I work in pharma (not BI) and can add some pipeline context. The MASH treatment landscape is about to get very crowded: Active Phase 3 programs: - Survodutide (BI) — SYNCHRONIZE trials, dual GLP-1/GCGR - Tirzepatide (Lilly) — SYNERGY-NASH, dual GLP-1/GIP - Semaglutide (Novo) — ESSENCE trial results expected soon - Efruxifermin (Akero) — HARMONY Phase 3, FGF21 analog - Pegozafermin (89bio) — ENLIVEN Phase 3, FGF21 analog The FGF21 analogs are interesting because they approach MASH from yet another angle — direct anti-fibrotic and anti-inflammatory effects. Efruxifermin showed ~40% MASH resolution in Phase 2. My prediction: within 3-4 years we'll have 3-4 approved MASH therapies with different mechanisms, and the standard of care for advanced MASH will be combination therapy (similar to how we treat HIV or hepatitis C). Survodutide + FGF21 analog could be a potent combination. For the patient above — your hepatologist should absolutely be aware of these developments. Consider asking about clinical trial enrollment if you're at a center that participates.

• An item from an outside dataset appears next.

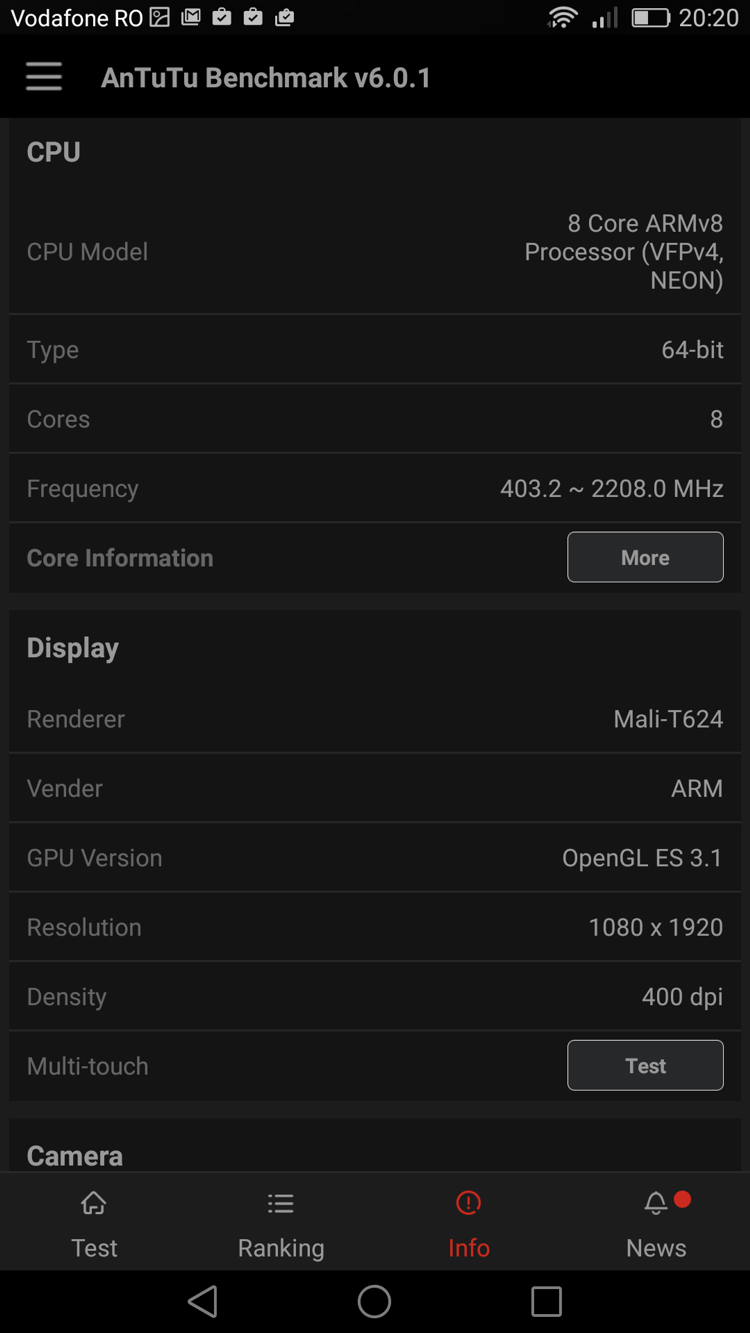
Task: Tap the Camera section header
Action: (75, 1155)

Agree with the combination therapy prediction. One thing worth noting about the survodutide data that doesn't get enough attention: the body composition changes. Unlike pure GLP-1 agonists where ~30-40% of weight loss is lean mass, the glucagon component in survodutide appears to preferentially preserve lean mass while targeting visceral and hepatic fat. In the Phase 2b, DEXA substudy showed ~80% of weight loss was fat mass, with visceral fat reduction of ~35%. This is critical for MASH patients because sarcopenia is an independent risk factor for MASH progression and hepatic decompensation. A drug that resolves MASH while preserving muscle mass is basically the holy grail. The liver-specific fat targeting is likely driven by glucagon's direct hepatic effects — it activates hepatic autophagy (lipophagy), increases fatty acid beta-oxidation in hepatocytes, and reduces VLDL secretion. You're essentially telling the liver to burn its own fat stores. For: at F3 you should also be getting surveillance for hepatocellular carcinoma (ultrasound every 6 months). Make sure that's happening regardless of treatment.

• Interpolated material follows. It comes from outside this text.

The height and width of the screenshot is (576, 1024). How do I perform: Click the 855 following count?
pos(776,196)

Thank you all for the thorough responses. Yes, I'm getting the HCC surveillance — ultrasound every 6 months with AFP levels. Both have been reassuring so far. I'll ask my hepatologist about adding a GLP-1 to the resmetirom. I already have T2D (HbA1c 7.2%) and BMI 38, so there's a clear metabolic indication. I was actually surprised he didn't suggest it initially. One more question — for the survodutide Phase 3, do any of the SYNCHRONIZE trials include patients already on resmetirom? Or would I need to wash out? I'm in the Philadelphia area and my hepatologist is at Penn, so trial enrollment might be possible.

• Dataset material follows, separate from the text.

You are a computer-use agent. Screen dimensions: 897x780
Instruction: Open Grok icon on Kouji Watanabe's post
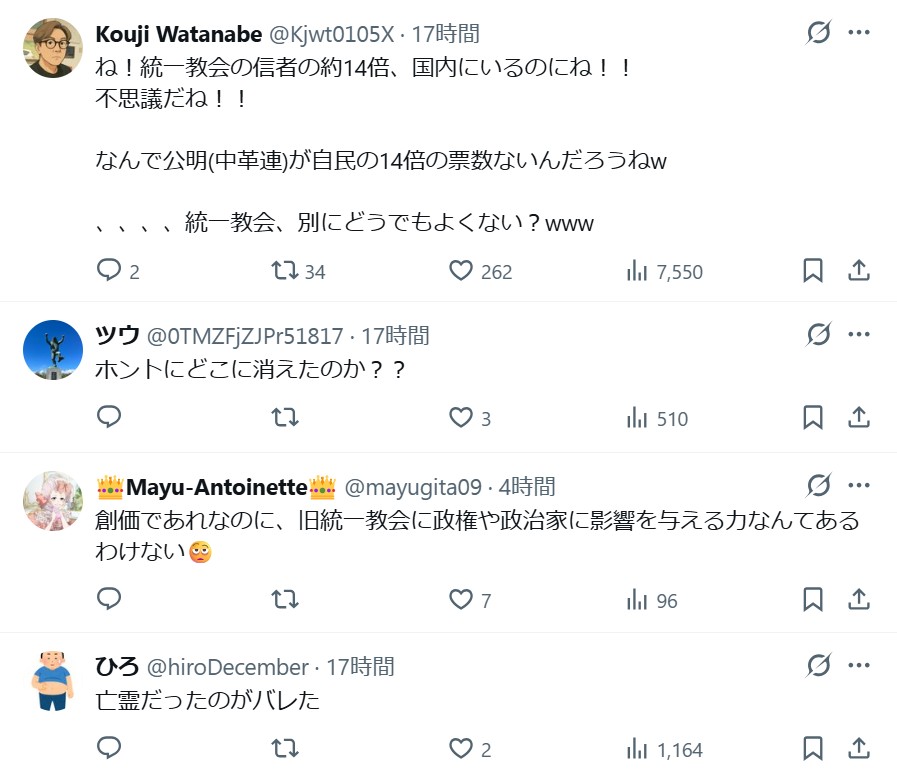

Penn is an excellent center for MASH trials — Dr. Levy's group has been very active. The SYNCHRONIZE program does have exclusion criteria around concomitant MASH therapies, so you'd likely need to wash out resmetirom. That's a conversation to have with the trial investigators directly. However, I'd strongly recommend against discontinuing a therapy that's working (even if modestly) to gamble on randomization into a clinical trial where you might get placebo. If you're randomized to the placebo arm, you've lost months of resmetirom benefit. The better play right now: 1. Continue resmetirom 2. Add semaglutide or tirzepatide for the T2D + obesity (your HbA1c and BMI clearly warrant it) 3. Repeat FibroScan at 12 months to assess combined response 4. Keep an eye on survodutide approval timeline With HbA1c 7.2% and BMI 38, most endocrinologists would start a GLP-1 regardless of the MASH. You get the liver benefit as a bonus. Your 12-month FibroScan will be the key decision point. If you're trending toward F2 on combination therapy, you stay the course. If fibrosis is static or progressing despite dual therapy, that's when we have a harder conversation about trials or transplant evaluation.

One final thought on the survodutide data that's relevant to clinical practice right now: these results validate that aggressive metabolic intervention can reverse established fibrosis. For years, the dogma was that F3-F4 fibrosis was essentially irreversible — you could slow progression but not reverse it. The survodutide data (52% fibrosis improvement) combined with the semaglutide ESSENCE data and the FGF21 analog data are collectively demolishing that dogma. This should change how aggressively we treat early-stage MASH. If we can reverse F3 fibrosis with pharmacotherapy, we should be identifying and treating F1-F2 patients far more aggressively than we currently do. Waiting until patients progress to F3-F4 before initiating therapy is increasingly indefensible. The problem is that most MASH patients in the community are still being told "lose weight and exercise" by PCPs who don't appreciate the fibrosis risk. We need better screening, better risk stratification, and earlier intervention. FIB-4 should be standard in every metabolic syndrome patient.